● What needs to be done:
Reproduce verbatim only the lines from the one containing "Instruction: Click the headline" through the last line below, both included.
++++ Given entries
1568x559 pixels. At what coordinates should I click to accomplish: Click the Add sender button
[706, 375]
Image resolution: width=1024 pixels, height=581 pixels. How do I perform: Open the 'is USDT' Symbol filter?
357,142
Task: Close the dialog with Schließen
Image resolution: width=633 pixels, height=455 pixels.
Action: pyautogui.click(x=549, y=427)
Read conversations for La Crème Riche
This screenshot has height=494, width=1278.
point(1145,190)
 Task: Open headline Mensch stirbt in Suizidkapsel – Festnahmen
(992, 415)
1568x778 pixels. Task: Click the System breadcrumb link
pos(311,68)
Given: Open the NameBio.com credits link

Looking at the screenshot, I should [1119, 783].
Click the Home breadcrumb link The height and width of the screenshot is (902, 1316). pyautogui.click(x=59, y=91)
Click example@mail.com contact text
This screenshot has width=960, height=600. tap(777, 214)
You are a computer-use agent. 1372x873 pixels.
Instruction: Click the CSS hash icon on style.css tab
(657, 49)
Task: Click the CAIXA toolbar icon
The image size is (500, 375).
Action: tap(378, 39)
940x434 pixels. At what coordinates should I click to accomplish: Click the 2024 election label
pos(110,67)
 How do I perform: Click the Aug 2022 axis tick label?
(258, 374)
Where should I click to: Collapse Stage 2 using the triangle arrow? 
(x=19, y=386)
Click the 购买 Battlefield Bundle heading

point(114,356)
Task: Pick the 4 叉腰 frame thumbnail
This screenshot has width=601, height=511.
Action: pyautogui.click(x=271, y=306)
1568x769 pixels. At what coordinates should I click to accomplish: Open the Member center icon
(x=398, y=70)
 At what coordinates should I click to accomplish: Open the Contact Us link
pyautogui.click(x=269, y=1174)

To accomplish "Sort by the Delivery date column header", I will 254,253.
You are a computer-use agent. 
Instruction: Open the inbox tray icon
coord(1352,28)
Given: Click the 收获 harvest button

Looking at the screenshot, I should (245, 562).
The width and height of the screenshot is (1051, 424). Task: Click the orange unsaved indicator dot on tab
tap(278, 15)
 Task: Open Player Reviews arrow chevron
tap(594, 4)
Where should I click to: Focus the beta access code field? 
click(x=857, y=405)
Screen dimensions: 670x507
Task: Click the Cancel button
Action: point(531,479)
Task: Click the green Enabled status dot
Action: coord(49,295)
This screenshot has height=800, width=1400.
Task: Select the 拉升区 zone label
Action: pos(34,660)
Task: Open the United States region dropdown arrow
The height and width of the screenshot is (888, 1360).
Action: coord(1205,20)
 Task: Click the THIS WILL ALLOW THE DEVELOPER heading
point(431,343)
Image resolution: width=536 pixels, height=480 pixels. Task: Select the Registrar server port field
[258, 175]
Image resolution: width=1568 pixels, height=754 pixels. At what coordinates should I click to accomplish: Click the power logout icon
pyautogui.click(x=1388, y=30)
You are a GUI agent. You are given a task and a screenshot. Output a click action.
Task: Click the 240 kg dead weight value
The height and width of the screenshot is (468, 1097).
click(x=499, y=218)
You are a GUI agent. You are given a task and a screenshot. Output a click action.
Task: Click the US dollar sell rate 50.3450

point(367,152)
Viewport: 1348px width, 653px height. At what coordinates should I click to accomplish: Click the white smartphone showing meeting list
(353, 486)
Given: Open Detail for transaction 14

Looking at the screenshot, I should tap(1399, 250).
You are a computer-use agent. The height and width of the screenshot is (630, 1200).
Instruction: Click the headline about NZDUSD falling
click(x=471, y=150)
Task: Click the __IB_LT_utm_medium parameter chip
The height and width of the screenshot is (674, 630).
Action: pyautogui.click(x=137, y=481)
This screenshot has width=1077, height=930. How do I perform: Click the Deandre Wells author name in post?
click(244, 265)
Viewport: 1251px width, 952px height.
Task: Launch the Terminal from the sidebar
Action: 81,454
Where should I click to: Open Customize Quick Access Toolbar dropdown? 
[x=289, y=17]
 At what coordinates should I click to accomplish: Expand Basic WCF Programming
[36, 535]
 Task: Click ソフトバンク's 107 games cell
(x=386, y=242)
++++++++
● Solution for this task:
Instruction: Click the headline about NZDUSD falling
click(x=471, y=150)
Task: Click the __IB_LT_utm_medium parameter chip
The height and width of the screenshot is (674, 630).
Action: pyautogui.click(x=137, y=481)
This screenshot has width=1077, height=930. How do I perform: Click the Deandre Wells author name in post?
click(244, 265)
Viewport: 1251px width, 952px height.
Task: Launch the Terminal from the sidebar
Action: 81,454
Where should I click to: Open Customize Quick Access Toolbar dropdown? 
[x=289, y=17]
 At what coordinates should I click to accomplish: Expand Basic WCF Programming
[36, 535]
 Task: Click ソフトバンク's 107 games cell
(x=386, y=242)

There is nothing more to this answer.